5. The essence of her claim amounted to this. She worked as a social worker and chairperson for Voice of the Voiceless and had protested against the blasphemy law on local social media. More importantly she had appeared with her family on a television programme and subsequent to that appearance had received a threatening letter and a fatwah. She claimed that despite reporting the matter to the police they had taken no action nor provided adequate support for her or her family.
6. The Respondent refused the claim because she considered that:
the Appellant had discredited herself by embellishing her position
the Appellant had also discredited herself by failing to claim asylum promptly
in any event there existed an internal security network in Pakistan sufficient to provide her protection.
7. The First-tier Tribunal having heard evidence from the Appellant accepted that she is a Catholic Christian but did not accept that her profile was as high as she claimed. Importantly the FtT found that she had not provided credible evidence to show that she had publically taken a stance against the blasphemy law, nor that she had received threatening letters or a fatwah as claimed. The FtT therefore dismissed her appeal.
Error of Law
8. Permission to appeal the FtT’s decision was sought on the basis that it had:
failed to consider all the evidence in the round
failed to apply relevant country guidance
made credibility findings based on issues of implausibility
9. The First-tier Tribunal Judge granting permission considered:
“2. Given that it was part of and relevant to the appellant’s case both as to the credibility that she was targeted and as to risk on return that she had a high profile within the community it is arguable that the judge erred in law in failing explicitly to consider and either place weight on or give reasons for rejecting the evidence from NLD which the Appellant relied on as part of her evidence that she had a high profile (paragraph 6 grounds).”
10. The permission grant went on to say that although there was no restriction on the grounds which may be argued it was considered that there was less force in the other grounds raised.
11. The Secretary of State’s response of 26th January 2017 stated that the Respondent opposed the appeal as it was considered the First-tier Tribunal Judge had:
directed himself appropriately
considered all the evidence as set out in [29 to 32]
considered at length whether the Appellant could be said to be of “high profile” and gave cogent reasons for finding not
in the alternative considered there were a number of avenues of redress that the Appellant had not adopted before the need to seek internal protection.

+--

Duplicate the part of the asylum appeal decision from "5. The essence" up to and including "or her family.". The lines after this point aren't needed.

> Material
+--

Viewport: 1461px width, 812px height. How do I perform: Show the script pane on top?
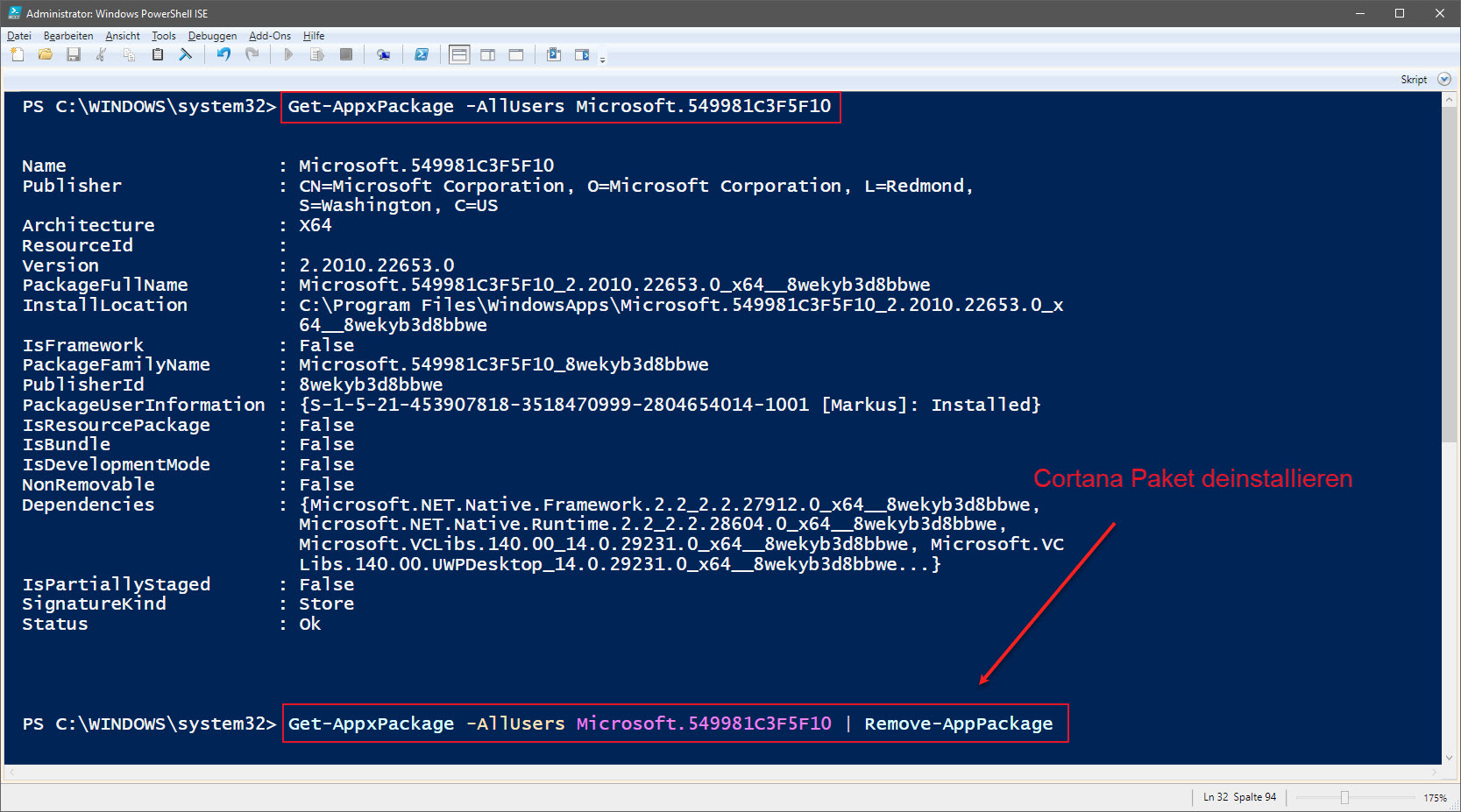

+--

> Output for this exercise
5. The essence of her claim amounted to this. She worked as a social worker and chairperson for Voice of the Voiceless and had protested against the blasphemy law on local social media. More importantly she had appeared with her family on a television programme and subsequent to that appearance had received a threatening letter and a fatwah. She claimed that despite reporting the matter to the police they had taken no action nor provided adequate support for her or her family.